My old friend Nick Wain very kindly took me to the Van Gogh exhibition at Tate Britain. All his paintings were very good and the best superb, the Starry Night especially. However, with the exception of the three fine, but typically tormented, Francis Bacons at the end of the exhibition, the works claimed for his British followers fell far short of the standards he set.
Yet, removed from direct comparison with Van Gogh’s own output, most people would have loved to own even the weakest of them. The problem is that the bar is set almost impossibly high.This becomes even more painfully obvious when one attempts to produce anything in his manner oneself.
Trees and avenues were a common subject.
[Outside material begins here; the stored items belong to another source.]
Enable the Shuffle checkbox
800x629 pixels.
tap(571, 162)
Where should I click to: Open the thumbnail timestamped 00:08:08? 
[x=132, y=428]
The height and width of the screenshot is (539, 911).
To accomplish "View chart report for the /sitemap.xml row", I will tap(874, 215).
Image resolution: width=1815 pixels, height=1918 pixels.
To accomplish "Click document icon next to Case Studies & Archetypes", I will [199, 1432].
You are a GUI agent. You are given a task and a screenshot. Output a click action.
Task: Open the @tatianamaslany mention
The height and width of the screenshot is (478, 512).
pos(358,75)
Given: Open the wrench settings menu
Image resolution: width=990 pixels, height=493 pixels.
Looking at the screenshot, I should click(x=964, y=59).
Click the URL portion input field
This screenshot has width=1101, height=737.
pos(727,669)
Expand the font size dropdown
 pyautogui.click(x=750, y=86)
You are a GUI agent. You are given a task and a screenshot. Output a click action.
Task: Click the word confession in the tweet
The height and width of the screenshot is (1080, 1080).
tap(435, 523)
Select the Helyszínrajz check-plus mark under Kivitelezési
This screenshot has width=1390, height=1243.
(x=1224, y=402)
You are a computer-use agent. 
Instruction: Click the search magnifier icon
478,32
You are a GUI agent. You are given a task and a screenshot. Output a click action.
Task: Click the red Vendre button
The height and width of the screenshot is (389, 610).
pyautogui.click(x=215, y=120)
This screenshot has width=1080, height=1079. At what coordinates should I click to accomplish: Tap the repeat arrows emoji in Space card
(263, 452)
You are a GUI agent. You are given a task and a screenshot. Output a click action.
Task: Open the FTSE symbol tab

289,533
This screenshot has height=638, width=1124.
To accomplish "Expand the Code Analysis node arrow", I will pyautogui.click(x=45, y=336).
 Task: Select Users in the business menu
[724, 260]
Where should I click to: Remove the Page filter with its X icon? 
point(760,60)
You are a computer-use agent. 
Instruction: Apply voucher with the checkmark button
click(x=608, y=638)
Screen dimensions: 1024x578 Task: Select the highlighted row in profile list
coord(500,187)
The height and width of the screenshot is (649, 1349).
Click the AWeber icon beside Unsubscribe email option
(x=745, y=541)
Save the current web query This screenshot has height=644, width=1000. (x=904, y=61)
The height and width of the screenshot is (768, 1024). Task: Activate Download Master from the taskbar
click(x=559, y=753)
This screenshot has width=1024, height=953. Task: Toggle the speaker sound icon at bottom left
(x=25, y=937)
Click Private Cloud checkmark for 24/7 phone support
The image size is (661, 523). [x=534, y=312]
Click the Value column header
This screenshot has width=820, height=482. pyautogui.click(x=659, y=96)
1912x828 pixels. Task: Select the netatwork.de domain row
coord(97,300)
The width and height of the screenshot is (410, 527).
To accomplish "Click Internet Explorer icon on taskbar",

Tate state, evidenced by letters between him and his brother Theo, that these were initially inspired by Hobbema’s painting The Avenue at Middelharnis (below) that he had seen in the National Gallery during his stay in England in the 1870s.
Many showed formal avenues with clear paths or roads running through them. Van Gogh was a great walker, on occasion covering more than twenty miles a day, and the images provide an obvious metaphor for physical and psychological journeys through life.
As his health deteriorated and his art became ever more emotionally charged so the colours, brushwork and forms became ever more intense and psychologically charged. The straightforward paths became more convoluted and eventually the figures became lost with little hope of finding a way forward.
These apparently straightforward paintings are impossible to in any way copy but still provide plenty of inspiration so I decided to focus the rest of the week on drawings and paintings of groups of trees with figures on a path. Today’s is a quick charcoal drawing that I hope to develop into a couple of oils as the week progresses.